===== GIVEN RECORDS =====

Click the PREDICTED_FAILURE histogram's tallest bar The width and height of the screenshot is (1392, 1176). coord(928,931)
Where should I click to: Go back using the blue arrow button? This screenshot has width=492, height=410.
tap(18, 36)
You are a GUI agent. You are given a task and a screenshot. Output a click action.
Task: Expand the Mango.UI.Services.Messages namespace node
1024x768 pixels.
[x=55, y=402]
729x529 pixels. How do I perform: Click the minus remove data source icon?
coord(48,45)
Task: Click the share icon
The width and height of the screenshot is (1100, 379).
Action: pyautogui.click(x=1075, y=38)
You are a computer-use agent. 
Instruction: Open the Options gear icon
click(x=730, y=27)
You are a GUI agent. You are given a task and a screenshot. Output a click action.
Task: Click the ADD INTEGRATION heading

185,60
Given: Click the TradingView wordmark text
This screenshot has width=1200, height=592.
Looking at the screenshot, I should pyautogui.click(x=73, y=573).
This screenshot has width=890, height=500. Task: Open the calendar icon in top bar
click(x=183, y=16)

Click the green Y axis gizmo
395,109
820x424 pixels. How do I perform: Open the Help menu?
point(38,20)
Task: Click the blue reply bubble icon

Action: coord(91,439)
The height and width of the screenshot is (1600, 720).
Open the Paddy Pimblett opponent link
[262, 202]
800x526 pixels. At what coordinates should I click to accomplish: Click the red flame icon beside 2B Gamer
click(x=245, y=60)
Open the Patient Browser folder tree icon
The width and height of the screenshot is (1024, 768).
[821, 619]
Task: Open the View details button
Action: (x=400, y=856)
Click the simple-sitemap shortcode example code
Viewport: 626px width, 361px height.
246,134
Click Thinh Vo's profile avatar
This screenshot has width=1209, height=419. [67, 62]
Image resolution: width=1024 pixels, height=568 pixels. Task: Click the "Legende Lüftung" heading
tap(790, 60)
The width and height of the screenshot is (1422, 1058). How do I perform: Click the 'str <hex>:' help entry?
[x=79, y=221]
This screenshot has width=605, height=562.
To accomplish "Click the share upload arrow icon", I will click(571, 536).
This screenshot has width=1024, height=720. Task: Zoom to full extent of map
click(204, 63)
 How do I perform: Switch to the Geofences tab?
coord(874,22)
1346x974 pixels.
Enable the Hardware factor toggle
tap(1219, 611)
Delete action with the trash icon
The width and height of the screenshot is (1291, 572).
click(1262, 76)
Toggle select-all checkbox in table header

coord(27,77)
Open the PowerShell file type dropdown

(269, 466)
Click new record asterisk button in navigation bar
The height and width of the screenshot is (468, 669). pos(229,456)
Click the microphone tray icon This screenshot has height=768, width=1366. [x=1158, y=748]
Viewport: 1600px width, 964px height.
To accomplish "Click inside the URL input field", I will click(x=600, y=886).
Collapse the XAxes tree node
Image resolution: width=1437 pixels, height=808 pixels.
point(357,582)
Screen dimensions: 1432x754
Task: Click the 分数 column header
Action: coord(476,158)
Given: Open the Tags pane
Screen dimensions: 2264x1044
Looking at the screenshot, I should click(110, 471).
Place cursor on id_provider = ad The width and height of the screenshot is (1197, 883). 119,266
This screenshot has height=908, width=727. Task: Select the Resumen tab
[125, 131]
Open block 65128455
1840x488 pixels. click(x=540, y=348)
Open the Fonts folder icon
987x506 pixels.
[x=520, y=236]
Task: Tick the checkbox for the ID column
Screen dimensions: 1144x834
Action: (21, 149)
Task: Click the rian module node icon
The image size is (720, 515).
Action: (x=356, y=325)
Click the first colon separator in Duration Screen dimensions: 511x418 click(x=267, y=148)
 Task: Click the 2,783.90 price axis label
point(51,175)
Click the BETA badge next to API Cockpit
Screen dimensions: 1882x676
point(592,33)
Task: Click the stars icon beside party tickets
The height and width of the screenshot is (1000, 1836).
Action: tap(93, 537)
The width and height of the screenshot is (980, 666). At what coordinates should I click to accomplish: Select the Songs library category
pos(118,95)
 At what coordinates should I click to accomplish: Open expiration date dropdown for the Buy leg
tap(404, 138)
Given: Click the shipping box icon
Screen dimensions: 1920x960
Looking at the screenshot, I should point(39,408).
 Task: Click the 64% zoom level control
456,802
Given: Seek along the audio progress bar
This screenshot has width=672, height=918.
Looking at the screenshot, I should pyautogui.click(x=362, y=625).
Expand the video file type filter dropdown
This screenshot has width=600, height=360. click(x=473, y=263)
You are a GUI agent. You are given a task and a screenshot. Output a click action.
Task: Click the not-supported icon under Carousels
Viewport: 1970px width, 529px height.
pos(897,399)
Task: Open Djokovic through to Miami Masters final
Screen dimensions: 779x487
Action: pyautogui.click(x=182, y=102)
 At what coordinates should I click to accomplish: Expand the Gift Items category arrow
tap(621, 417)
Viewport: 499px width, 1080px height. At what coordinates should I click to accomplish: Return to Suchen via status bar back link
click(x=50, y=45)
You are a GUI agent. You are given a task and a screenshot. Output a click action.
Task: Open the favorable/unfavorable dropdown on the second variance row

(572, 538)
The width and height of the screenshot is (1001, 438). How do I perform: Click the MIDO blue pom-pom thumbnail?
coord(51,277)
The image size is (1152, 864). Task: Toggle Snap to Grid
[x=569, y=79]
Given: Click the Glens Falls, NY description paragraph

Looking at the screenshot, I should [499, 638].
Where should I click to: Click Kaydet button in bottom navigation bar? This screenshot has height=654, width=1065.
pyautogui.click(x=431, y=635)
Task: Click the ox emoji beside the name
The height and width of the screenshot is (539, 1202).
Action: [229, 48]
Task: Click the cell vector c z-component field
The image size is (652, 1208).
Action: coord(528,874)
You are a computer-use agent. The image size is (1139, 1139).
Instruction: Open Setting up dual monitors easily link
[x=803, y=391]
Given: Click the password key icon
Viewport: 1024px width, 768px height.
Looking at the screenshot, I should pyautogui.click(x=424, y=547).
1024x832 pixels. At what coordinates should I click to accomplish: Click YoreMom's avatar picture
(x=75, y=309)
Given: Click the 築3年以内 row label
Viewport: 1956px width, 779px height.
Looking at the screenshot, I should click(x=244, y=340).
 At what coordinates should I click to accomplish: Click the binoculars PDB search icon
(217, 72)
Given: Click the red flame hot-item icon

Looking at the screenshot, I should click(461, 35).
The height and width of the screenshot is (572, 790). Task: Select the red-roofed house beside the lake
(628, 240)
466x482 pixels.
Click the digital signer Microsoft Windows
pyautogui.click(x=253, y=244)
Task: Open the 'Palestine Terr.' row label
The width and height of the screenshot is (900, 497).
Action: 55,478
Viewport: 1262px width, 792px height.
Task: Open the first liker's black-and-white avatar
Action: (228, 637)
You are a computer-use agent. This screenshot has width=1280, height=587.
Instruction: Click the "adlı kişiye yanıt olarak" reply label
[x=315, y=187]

=====

Please copy every line in the entries where "computer" appears.

# [RESULT FOR THIS EXERCISE]
You are a computer-use agent. 
You are a computer-use agent. The image size is (1139, 1139).
You are a computer-use agent. This screenshot has width=1280, height=587.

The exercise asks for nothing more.